#### [What is being asked]
Reproduce the material below, changing every "GUI agent" to "screen automation agent" and leaving all other text unchanged.
···
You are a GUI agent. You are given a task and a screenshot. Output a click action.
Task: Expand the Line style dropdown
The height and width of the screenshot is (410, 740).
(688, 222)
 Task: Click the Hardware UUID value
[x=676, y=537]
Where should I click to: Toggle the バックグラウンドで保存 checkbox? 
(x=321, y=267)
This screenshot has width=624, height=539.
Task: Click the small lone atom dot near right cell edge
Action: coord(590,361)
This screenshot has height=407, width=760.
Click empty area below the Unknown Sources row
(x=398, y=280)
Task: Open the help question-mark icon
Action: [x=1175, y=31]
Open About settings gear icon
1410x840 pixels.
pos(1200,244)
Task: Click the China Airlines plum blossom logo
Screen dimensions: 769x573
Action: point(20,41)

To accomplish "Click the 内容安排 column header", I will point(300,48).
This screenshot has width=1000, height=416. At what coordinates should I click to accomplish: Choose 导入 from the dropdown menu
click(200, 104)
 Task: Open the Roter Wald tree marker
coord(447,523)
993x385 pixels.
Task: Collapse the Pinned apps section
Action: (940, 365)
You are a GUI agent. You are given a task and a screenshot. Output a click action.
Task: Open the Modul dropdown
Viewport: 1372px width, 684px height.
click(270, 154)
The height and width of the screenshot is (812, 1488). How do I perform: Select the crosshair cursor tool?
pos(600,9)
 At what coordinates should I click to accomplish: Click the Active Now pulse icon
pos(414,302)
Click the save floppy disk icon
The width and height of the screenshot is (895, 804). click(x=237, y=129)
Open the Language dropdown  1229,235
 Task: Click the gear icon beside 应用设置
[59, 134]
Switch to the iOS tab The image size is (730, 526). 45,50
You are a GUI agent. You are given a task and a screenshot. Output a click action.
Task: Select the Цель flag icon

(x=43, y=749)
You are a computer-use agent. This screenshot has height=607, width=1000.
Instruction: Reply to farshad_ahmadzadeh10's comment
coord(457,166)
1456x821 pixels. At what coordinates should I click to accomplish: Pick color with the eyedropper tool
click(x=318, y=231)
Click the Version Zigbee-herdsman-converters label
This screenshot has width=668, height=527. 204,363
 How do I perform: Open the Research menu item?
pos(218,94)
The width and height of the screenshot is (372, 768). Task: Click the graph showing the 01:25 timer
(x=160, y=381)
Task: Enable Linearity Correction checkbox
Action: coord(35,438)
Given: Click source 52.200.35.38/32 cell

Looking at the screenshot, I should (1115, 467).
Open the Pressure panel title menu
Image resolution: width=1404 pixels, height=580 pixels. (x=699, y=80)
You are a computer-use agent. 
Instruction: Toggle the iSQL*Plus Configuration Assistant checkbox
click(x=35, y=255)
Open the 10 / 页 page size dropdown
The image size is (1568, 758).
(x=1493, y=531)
···
#### [Answer to this exercise]
You are a screen automation agent. You are given a task and a screenshot. Output a click action.
Task: Expand the Line style dropdown
The height and width of the screenshot is (410, 740).
(688, 222)
 Task: Click the Hardware UUID value
[x=676, y=537]
Where should I click to: Toggle the バックグラウンドで保存 checkbox? 
(x=321, y=267)
This screenshot has width=624, height=539.
Task: Click the small lone atom dot near right cell edge
Action: coord(590,361)
This screenshot has height=407, width=760.
Click empty area below the Unknown Sources row
(x=398, y=280)
Task: Open the help question-mark icon
Action: [x=1175, y=31]
Open About settings gear icon
1410x840 pixels.
pos(1200,244)
Task: Click the China Airlines plum blossom logo
Screen dimensions: 769x573
Action: point(20,41)

To accomplish "Click the 内容安排 column header", I will point(300,48).
This screenshot has width=1000, height=416. At what coordinates should I click to accomplish: Choose 导入 from the dropdown menu
click(200, 104)
 Task: Open the Roter Wald tree marker
coord(447,523)
993x385 pixels.
Task: Collapse the Pinned apps section
Action: (940, 365)
You are a screen automation agent. You are given a task and a screenshot. Output a click action.
Task: Open the Modul dropdown
Viewport: 1372px width, 684px height.
click(270, 154)
The height and width of the screenshot is (812, 1488). How do I perform: Select the crosshair cursor tool?
pos(600,9)
 At what coordinates should I click to accomplish: Click the Active Now pulse icon
pos(414,302)
Click the save floppy disk icon
The width and height of the screenshot is (895, 804). click(x=237, y=129)
Open the Language dropdown  1229,235
 Task: Click the gear icon beside 应用设置
[59, 134]
Switch to the iOS tab The image size is (730, 526). 45,50
You are a screen automation agent. You are given a task and a screenshot. Output a click action.
Task: Select the Цель flag icon

(x=43, y=749)
You are a computer-use agent. This screenshot has height=607, width=1000.
Instruction: Reply to farshad_ahmadzadeh10's comment
coord(457,166)
1456x821 pixels. At what coordinates should I click to accomplish: Pick color with the eyedropper tool
click(x=318, y=231)
Click the Version Zigbee-herdsman-converters label
This screenshot has width=668, height=527. 204,363
 How do I perform: Open the Research menu item?
pos(218,94)
The width and height of the screenshot is (372, 768). Task: Click the graph showing the 01:25 timer
(x=160, y=381)
Task: Enable Linearity Correction checkbox
Action: coord(35,438)
Given: Click source 52.200.35.38/32 cell

Looking at the screenshot, I should (1115, 467).
Open the Pressure panel title menu
Image resolution: width=1404 pixels, height=580 pixels. (x=699, y=80)
You are a computer-use agent. 
Instruction: Toggle the iSQL*Plus Configuration Assistant checkbox
click(x=35, y=255)
Open the 10 / 页 page size dropdown
The image size is (1568, 758).
(x=1493, y=531)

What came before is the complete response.